Surviving Infection on DMARDs or Biologics Save

Sepsis is a dangerous and potentially fatal consequence of serious infections (SIE), particularly in susceptible populations such as the elderly and immunosuppressed. Published evidence points toward the potential role of TNF in development of sepsis. Given the broad use of multiple biologic and conventional DMARDs in the treatment of RA, there is a need to understand the impact of our current treatments on SIE outcomes.

This cohort study assessed patients with RA who acquired SIE after enrollment into the German biologics register RABBIT (Rheumatoid arthritis: observation of biologic therapy). The contribution of RA treatment and patient characteristics to the three different outcomes of SIE was examined and the overall risk of death within 90 days after the onset of SIE was investigated.

Among all 1017 SIEs, pneumonia was most frequent (n=332; 28.4%), followed by 131 infections of bones and joints (11.2%) and 120 respiratory infections other than pneumonia (10.3%). No difference in the spectrum of SIEs was observed between bDMARDs vs csDMARDs groups. Sepsis within 30 days after SIE was reported in 135 out of 947 patients, 85 of these had a fatal outcome.

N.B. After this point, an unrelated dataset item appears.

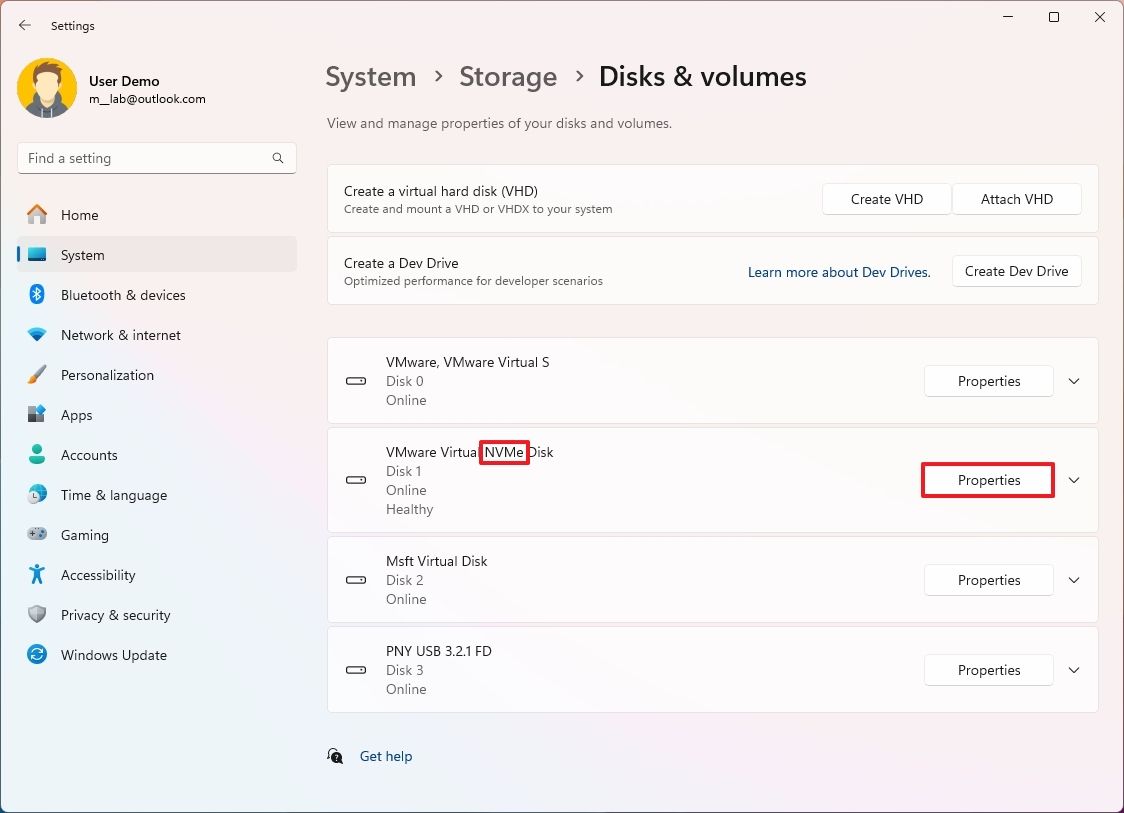Open the Learn more about Dev Drives link
Image resolution: width=1124 pixels, height=813 pixels.
tap(838, 271)
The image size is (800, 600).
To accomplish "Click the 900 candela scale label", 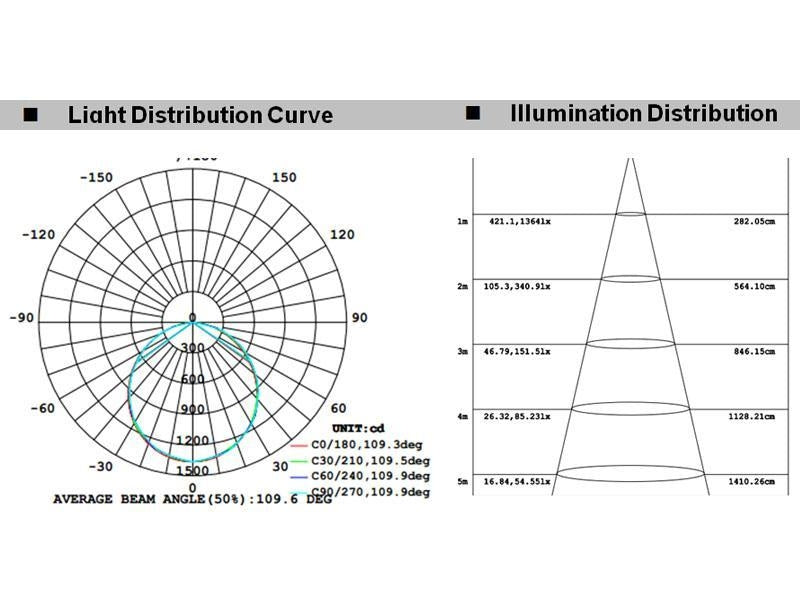I will (192, 410).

Death within 90 days after SIE (without known sepsis) occurred in 53 patients. Compared with conventional synthetic DMARDs (csDMARDs), the risk of death was significantly lower when patients were exposed to biologic DMARDs (bDMARDs) at the time of SIE (OR: 0.56, 95% CI 0.38 to 0.81). Risk factors of fatal SIE were higher age, use of glucocorticoids at higher doses and heart failure.

These study results suggest that patients exposed to bDMARDs at the time of SIE have a reduced risk of sepsis and mortality. This study is a first-report of reduced sepsis risk in patients with RA on bDMARDs. Although being off bDMARDs seems to shift the risk from an increased susceptibility to SIE to more severe outcomes, the authors do not recommend that bDMARDs be continued in case of an SIE since this is the first study to show these results. Additional studies and data are needed to answer the question of drug management in the face of infection.